The crypto community has once again been drawn into a heated online discussion about which price model – if any – most accurately predicts movements in bitcoin (BTC) prices.
An asset manager has sparked the latest debate by championing the so-called rainbow chart, saying that it “takes the simplest approach,” while doing away with the “bullshit” involved with bitcoin stock-to-flow (S2F), another popular model.
The latest impassioned defense of the bitcoin rainbow model was posted to Twitter by Eric Wall, the Chief Investment Officer at crypto asset management firm Arcane Assets.
He says that S2F modeling is based on flawed logic that, he claims, “almost no one understands.”
6/15 For those who have been following along with the S2F saga, you’ve probably heard that the S2F and price are “c… https://t.co/I1y1SQJGVI
Wall further argued that the stock-to-flow model, which is based on gauging the supply of new bitcoin coming into circulation, is a poor predictor of price. His reasoning for this is the fact that demand for bitcoin varies much more than the supply, and – as such – is a factor that is more likely to influence prices.
He opined,
“The Rainbow chart has no such issue.”
Wall castigated the S2F model for making use of complicated mathematical theory notions such as cointegration (relating to the existence of long-running relationships between variables), which he calls a “cornerstone to the S2F model,” slating the fact that cointegration is “not a very easy concept to deal with.”

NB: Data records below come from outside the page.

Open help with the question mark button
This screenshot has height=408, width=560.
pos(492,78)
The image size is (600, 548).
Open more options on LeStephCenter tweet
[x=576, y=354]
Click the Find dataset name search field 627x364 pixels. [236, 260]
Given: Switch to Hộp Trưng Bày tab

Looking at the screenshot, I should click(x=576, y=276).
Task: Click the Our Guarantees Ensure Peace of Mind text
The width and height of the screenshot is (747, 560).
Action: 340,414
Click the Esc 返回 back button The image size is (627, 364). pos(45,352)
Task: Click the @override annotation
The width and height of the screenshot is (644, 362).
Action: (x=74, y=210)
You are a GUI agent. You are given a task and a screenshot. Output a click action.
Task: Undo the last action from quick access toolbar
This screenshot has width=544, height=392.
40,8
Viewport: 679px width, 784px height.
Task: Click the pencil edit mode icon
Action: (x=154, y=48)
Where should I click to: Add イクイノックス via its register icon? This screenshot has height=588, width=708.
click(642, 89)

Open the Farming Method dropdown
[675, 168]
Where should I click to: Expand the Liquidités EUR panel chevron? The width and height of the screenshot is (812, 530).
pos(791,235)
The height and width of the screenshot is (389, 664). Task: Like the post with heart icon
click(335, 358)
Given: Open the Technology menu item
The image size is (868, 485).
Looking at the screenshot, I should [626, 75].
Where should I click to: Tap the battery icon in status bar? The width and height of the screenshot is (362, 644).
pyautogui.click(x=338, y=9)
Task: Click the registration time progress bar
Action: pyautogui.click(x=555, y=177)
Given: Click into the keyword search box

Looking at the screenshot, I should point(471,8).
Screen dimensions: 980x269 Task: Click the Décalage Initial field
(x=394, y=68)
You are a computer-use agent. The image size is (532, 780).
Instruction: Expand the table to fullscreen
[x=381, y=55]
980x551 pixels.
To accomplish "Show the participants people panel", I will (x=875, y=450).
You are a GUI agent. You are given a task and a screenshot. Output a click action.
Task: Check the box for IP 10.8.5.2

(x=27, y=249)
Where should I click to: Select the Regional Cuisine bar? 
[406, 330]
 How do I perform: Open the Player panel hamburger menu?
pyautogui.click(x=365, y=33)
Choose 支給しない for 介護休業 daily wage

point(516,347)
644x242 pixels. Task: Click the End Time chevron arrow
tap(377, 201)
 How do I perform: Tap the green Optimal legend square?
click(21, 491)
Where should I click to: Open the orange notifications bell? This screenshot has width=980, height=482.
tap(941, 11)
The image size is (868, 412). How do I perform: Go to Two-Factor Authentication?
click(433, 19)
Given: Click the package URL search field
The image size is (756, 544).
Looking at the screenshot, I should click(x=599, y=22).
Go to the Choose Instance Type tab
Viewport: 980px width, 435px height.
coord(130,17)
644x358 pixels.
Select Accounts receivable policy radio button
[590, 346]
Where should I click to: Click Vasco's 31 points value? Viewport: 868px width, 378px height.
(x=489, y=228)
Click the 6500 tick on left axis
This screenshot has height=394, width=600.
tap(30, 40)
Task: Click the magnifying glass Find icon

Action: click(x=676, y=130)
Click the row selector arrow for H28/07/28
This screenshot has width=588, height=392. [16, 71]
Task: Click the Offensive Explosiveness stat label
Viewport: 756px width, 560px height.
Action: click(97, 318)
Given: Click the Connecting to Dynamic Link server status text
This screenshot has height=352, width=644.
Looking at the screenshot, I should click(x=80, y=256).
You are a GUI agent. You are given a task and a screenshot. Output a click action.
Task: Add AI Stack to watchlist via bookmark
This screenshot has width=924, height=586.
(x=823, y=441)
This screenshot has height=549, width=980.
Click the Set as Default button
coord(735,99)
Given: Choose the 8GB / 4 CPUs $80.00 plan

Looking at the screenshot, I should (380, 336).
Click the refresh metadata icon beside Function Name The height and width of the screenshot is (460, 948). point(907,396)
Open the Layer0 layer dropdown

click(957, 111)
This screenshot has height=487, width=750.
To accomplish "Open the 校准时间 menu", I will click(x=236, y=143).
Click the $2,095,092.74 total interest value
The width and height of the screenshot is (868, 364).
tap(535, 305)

Wall pointed out that the theorist who pioneered cointegration-based thinking, the brains behind the quantitative analysis site btconometrics.com, “abandoned the original method he used for proving” his thesis in August last year.
7/15 Remember, cointegration is a cornerstone to the S2F model. But it turns out it’s not a very easy concept to deal with, as @btconometrics (the ~only one who understands it) has himself abandoned his original method he used for proving cointegration back in August. pic.twitter.com/nLA259zAZt
— Eric Wall ? (@ercwl) April 15, 2020
Wall added,
“[The btconometrics analyst] still believes that there is cointegration between ln(price) and ln(S2F), but make no mistake: throughout this whole saga (August 2019 until now) when S2F sailed to the top among bitcoin price models, it did so based on math the author now finds invalid.”
Conversely, Wall was full of praise for the (much older) rainbow model, which he says “doesn’t rely on elaborate concepts that don’t make sense (one-sided supply/demand narratives), fickle values or arcane math.”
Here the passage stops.